Toda autopista, concesionada o no, es un bien nacional de uso público cuyo dueño es el Estado quien la regula y la fiscaliza, entonces cualquier decisión al respecto la tiene que tomar el Estado.

En ese sentido, ¿ustedes están dispuestos a renegociar los contratos?

El que planifica, regula y fiscaliza es el Estado, entonces puede tomar las decisiones que quiera, pero se deben mantener los equilibrios económicos.

¿Y si eso pasa, no genera incerteza jurídica?

En la medida que se mantengan los equilibrios de los números, por ningún motivo.

¿Los horarios de saturación podrían también variar si no se cumple el objetivo de transitar a mayor velocidad?

Todo es posible. Hace 20 años, cuando se licitaron las autopistas no había la tecnología que existe hoy en día. Perfectamente ahora, cuando se realicen las nuevas licitaciones se pueden requerir las tecnologías actuales para usar las tarifas dinámicas en tiempo real y de saturación. Lo que le interesa a la persona es que no entren más autos, pero que sea en tiempo real, eso se puede hacer. No nos olvidemos que este año ingresarán 400 mil autos y 60 mil motos. Y probablemente el próximo también. Habrá más gente demandando uso de autopistas.

Dada esa mayor irrupción de automóviles, ¿ve que el país está atrasado en la construcción de nuevas autopistas?

Estamos atrasados en la construcción de infraestructura. Tenemos un problema. Chile es un país exportador de agua. La fruta es agua, la minería es agua, los salmones, el vino. Necesitamos infraestructura en agua para seguir siendo un país exportador, pero para ser un país competitivo necesitamos una cadena logística de autopista y de puertos, aeropuertos muy eficientes. Todo eso requiere inversión.

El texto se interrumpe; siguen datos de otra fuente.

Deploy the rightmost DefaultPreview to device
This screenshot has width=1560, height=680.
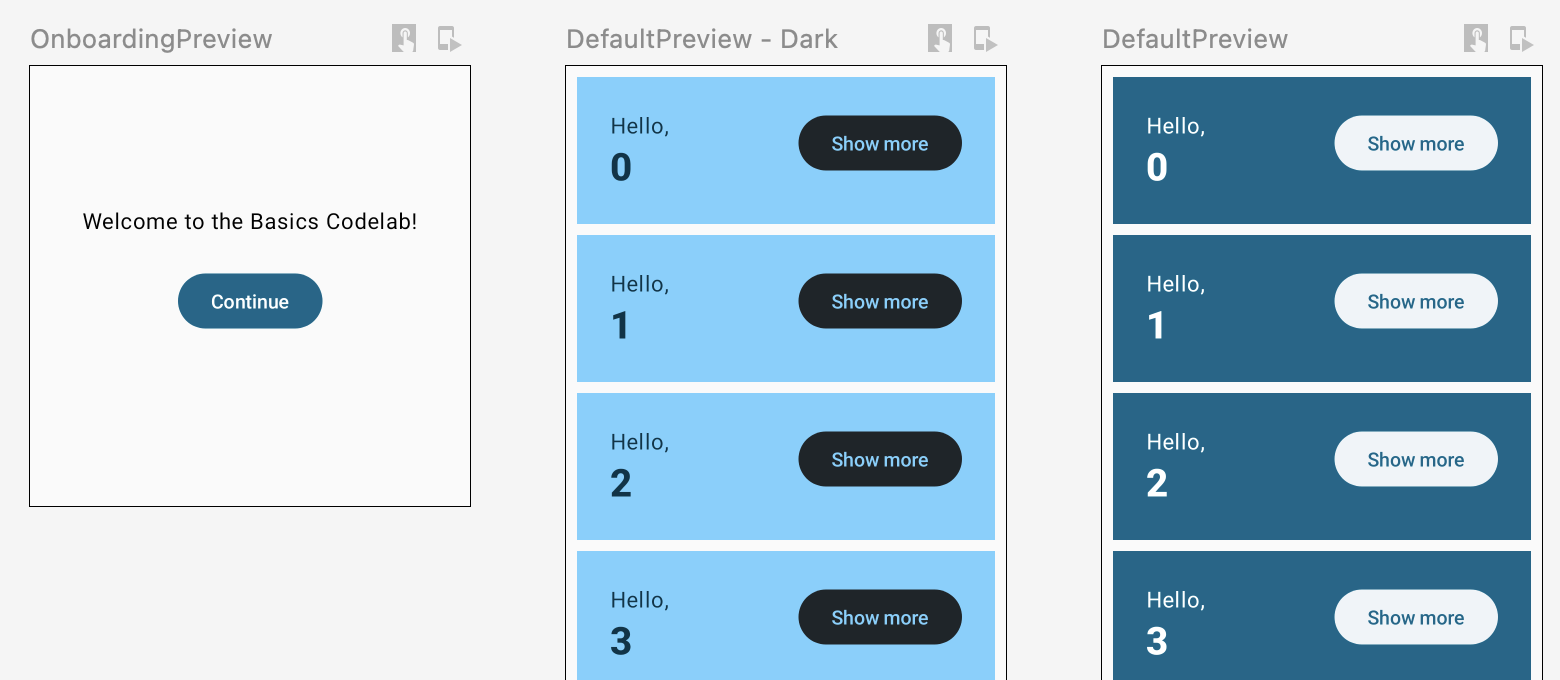1521,39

Para el reajuste en el precio del TAG se considerada dentro de la ecuación el IPC. Este año hay un problema inflacionario, lo que podría encarecer el costo. ¿Se tiene considerado hacer una negociación para no subir los precios el próximo año y postergar esas alzas?

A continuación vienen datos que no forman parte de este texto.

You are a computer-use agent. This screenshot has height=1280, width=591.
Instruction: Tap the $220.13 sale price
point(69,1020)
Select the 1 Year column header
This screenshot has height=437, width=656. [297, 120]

En las autopistas con licitaciones con valor presente a los ingresos, se puede hacer sin ningún problema y postergar el cobro. En los contratos con plazo fijo, que son pocos los que van quedando, también se puede hacer. El año anterior se hizo con algunas concesiones y probablemente se pueda hacer este año.

¿Han tenido reuniones con los movimientos ciudadanos como No+TAG?

Nosotros acompañamos al ministro de Obras Públicas en 2019 cuando a raíz del estallido social la gente del movimiento No+TAG se sumó a esas demandas. En esas reuniones se llegaron a algunos acuerdos en relación a las facilidades de pago para ponerse al día en las deudas del TAG sin pagar intereses y multas, convenios que todavía están vigentes. Además, se hicieron algunos convenios especiales con usuarios frecuentes como taxis del aeropuerto.

¿Les parecen válidos esos movimientos?

Es un tema bastante discutible, porque es muy difícil argumentar y combatir con un eslogan así. Estamos hablando de lo que las autopistas aportan a los usuarios y al Estado. Si no hubiera autopistas, lo más probable es que exportaríamos la mitad de lo que lo hacemos hoy. Es difícil negociar, conversar con alguien que su único argumento es un eslogan.